Reverse Outsourcing Deal Boosts Newhallville

Thomas MacMillan Photo

Women getting mammograms in Chennai, India, will have a better chance of their doctors spotting problems, thanks to a deal with Newhallville inventor Fitz Walker.

Walker (pictured) Thursday announced that his company, Bartron Medical Imaging, has signed a multimillion-dollar deal with a university hospital in Chennai.

The contract allows for the first real-life application of NASA-inspired medical imaging technology Walker has been developing for over a decade. He started out in his garage on Blake Street, wiring together discarded desktop PCs into a supercomputer. Now he works out of a lab on Shelton Avenue.

The India deal is just the beginning, Walker said. His Bartron firm is already in talks with hospitals all over the world and is about expand rapidly. Walker said he could add as many as 100 more employees to his 10-person company.

The deal also represents a reversal of the outsourcing trend in the medical industry. Instead of Indian doctors looking at American radiology images remotely, American computers will be working remotely on Indian images.

We’re doing insourcing,’ rather than outsourcing,” said Jit Mitra, a Bartron staffer who has been working on the deal.

MED-SEG, Walker’s medical imaging breakthrough, adapts technology developed to allow NASA to scrutinize heavenly bodies, and uses it to examine human bodies. MED-SEG allows doctors to enhance traditional medical images — mammograms, MRIs, CT scans, and dental scans — to detect abnormalities that might otherwise go unnoticed.

NASA earns a royalty from Bartron’s use of its technology. Walker said Bartron is the first company to develop a commercial application of this technology.

Bartron is also a pioneer in cloud-based medicine.” MED-SEG relies on high-speed internet to process images from anywhere in the world.

Starting in about six weeks, doctors at the hospital in Chennai will be able to upload images to a supercomputer” in Walker’s lab on Shelton Avenue. The images will be processed with Walker’s proprietary technology, then beamed back within minutes for doctors in Chennai to inspect.

Walker said Bartron will quickly get up to 100,000 processes per month. All of which will be protected by encryption and a custom built firewall, Walker said.

This is an enormous opportunity for our industry,” Walker said.

Even 100,000 processes is just a tiny portion of the market in India, said Mitra (at left in photo).

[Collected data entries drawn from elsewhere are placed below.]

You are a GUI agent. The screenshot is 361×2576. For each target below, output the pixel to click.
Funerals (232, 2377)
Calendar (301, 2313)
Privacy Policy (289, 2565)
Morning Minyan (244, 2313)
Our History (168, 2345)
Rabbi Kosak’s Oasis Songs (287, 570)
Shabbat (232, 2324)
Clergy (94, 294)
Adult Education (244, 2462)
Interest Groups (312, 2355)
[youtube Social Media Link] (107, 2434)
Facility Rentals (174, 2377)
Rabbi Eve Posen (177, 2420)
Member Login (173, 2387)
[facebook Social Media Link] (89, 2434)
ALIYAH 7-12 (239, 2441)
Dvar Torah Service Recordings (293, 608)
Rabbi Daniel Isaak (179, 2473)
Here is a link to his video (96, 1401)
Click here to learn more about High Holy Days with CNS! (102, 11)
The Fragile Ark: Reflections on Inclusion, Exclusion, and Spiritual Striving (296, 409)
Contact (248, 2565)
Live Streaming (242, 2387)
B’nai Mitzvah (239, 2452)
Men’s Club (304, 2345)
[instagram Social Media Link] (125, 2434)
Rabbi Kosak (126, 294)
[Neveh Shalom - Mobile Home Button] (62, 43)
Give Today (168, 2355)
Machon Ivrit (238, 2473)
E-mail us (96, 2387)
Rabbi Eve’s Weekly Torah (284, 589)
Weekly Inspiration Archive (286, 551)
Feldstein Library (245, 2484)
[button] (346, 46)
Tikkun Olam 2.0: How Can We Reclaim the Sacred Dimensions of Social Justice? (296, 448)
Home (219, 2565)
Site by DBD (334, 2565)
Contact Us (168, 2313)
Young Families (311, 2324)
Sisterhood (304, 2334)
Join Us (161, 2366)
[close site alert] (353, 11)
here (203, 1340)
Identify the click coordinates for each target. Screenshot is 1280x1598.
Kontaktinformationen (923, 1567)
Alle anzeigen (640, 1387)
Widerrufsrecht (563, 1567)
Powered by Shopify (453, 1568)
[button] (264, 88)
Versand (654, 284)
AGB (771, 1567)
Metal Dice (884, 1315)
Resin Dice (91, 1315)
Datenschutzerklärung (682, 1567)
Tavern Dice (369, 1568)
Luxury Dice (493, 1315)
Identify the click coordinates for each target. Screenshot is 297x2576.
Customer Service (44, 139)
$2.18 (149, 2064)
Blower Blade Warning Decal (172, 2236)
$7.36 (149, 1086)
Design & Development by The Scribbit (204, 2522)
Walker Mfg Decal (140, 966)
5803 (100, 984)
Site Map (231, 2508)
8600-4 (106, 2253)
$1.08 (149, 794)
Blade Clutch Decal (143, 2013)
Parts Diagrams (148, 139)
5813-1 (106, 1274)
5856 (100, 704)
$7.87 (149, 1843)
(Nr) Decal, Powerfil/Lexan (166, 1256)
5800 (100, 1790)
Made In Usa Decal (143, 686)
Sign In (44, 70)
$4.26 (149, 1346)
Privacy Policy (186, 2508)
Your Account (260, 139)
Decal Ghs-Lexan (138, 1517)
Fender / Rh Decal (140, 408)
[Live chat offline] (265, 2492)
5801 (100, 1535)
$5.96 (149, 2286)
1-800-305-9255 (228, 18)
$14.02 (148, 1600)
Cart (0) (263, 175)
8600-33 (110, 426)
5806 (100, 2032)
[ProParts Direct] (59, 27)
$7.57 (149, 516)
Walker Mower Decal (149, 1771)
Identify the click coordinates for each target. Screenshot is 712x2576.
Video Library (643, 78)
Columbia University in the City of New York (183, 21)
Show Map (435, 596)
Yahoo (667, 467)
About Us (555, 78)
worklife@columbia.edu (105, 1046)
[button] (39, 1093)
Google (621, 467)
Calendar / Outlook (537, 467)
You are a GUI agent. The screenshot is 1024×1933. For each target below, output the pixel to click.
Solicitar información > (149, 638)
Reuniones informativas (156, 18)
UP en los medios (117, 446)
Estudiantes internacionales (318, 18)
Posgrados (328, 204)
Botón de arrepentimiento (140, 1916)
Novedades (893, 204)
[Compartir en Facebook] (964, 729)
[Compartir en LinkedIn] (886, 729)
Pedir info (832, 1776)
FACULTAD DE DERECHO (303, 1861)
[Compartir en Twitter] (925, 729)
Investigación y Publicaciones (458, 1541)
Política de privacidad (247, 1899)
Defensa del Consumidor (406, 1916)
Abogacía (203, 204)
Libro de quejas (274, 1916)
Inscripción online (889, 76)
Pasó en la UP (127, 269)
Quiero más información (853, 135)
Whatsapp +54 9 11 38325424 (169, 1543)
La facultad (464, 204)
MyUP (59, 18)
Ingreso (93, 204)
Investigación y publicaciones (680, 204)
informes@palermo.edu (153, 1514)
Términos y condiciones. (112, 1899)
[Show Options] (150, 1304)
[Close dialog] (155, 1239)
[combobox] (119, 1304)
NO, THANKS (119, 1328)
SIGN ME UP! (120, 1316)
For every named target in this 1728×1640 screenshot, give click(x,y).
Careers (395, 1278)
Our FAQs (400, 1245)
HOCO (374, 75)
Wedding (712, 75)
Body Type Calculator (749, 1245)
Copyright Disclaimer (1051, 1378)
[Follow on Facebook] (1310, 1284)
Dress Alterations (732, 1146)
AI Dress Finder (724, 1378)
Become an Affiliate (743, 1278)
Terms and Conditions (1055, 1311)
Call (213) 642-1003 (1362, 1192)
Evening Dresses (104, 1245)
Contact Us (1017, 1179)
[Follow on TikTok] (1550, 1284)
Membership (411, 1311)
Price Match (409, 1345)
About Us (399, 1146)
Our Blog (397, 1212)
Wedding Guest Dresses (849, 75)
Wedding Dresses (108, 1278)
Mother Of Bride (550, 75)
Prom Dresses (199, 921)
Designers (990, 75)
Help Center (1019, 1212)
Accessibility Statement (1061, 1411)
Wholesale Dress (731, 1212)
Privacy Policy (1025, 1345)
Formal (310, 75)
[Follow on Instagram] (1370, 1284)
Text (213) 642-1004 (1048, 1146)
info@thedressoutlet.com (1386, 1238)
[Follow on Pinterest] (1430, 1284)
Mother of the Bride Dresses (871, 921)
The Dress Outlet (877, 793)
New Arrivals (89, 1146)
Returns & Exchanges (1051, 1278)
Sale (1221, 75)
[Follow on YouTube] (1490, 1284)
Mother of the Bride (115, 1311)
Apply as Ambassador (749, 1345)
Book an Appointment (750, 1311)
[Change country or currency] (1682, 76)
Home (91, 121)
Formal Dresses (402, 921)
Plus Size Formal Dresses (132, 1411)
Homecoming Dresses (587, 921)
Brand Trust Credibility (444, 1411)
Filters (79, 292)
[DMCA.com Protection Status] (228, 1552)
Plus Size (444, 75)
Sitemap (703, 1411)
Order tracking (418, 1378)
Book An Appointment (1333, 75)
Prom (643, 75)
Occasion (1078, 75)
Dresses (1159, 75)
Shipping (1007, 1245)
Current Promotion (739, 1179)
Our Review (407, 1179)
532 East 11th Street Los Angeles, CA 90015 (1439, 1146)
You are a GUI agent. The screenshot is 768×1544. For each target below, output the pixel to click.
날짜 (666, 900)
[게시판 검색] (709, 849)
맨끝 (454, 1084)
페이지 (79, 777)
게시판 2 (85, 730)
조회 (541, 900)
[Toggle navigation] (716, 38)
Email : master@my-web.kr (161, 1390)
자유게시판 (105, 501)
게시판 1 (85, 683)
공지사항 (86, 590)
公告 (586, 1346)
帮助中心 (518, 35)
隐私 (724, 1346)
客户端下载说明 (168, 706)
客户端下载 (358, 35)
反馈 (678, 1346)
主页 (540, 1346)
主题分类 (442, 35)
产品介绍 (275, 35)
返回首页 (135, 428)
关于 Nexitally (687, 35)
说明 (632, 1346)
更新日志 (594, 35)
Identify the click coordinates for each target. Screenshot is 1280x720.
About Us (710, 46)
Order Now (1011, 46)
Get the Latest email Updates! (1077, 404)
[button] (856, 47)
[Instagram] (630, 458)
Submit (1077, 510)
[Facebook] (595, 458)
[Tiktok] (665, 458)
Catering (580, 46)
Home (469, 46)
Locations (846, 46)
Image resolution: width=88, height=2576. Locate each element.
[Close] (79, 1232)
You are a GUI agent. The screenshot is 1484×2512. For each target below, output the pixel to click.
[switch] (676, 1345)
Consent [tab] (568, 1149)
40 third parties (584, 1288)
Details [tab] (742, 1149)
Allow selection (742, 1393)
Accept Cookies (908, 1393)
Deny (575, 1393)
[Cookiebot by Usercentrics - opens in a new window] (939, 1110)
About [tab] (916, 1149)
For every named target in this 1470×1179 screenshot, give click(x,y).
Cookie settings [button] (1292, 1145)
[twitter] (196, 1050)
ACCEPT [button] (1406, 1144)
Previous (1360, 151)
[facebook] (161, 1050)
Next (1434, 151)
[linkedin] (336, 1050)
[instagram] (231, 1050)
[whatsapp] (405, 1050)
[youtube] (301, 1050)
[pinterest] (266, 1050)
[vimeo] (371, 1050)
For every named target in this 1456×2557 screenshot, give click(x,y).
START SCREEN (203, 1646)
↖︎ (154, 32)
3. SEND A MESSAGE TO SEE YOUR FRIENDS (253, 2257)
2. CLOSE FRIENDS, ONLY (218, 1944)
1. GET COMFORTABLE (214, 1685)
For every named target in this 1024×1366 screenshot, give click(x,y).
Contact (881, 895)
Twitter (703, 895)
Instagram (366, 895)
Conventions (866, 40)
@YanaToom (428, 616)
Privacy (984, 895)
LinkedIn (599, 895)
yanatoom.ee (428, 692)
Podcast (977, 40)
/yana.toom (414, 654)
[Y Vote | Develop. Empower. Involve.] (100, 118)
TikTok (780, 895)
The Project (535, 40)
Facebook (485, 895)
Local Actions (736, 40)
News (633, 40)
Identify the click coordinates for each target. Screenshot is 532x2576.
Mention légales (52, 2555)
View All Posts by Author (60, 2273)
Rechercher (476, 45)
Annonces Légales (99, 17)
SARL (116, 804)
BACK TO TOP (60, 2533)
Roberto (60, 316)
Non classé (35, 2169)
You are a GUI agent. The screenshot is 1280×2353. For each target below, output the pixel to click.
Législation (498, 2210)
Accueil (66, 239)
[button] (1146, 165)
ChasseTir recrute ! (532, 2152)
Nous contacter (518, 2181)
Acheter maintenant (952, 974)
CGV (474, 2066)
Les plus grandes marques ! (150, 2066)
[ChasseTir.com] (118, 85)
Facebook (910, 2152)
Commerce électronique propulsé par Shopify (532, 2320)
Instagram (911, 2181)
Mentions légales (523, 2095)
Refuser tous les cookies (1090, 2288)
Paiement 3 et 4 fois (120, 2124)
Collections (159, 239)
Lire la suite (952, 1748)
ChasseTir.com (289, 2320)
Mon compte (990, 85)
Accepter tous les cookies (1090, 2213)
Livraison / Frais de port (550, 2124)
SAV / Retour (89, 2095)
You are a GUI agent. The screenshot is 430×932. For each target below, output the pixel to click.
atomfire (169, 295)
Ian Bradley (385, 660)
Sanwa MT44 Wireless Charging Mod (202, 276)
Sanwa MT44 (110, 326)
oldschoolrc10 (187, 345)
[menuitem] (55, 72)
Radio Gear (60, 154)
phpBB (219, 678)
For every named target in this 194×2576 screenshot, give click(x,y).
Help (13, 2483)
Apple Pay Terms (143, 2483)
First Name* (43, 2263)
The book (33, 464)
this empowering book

This is the first of many contracts,” said James Rawlings (at right), an associate medical director at Bartron. Rawlings said Bartron has been talking with people in Nigeria, Canada, China, and the Caribbean: This is going to bring jobs.”

Walker said he’ll need skilled information technology workers, whom he hopes to hire locally.

All the international attention came out of a 2010 event at University of Connecticut, Walker said. A Japanese website picked up on coverage of the event; Walker soon found his web servers overloaded with people visiting his website.

Walker said his technology is inexpensive but could be very lucrative, because of the possibilities to scale it up. Simply by adding computing power, Walker can process more and more images from all over the world, each of which earns Bartron a fee.

While it’s making Bartron money, it could be lowering medical costs for patients. MED-SEG is so efficient and inexpensive that insurance companies have already come calling, looking for ways to save money, Rawlings said.

MED-SEG has the potential to drive down the cost of health care” and lower the number of biopsies women need to have during breast cancer screening and treatment, Walker said. Meanwhile, it could be driving up employment in Newhallville.

Walker’s original DIY supercomputer, now retired, is still on display in his lab.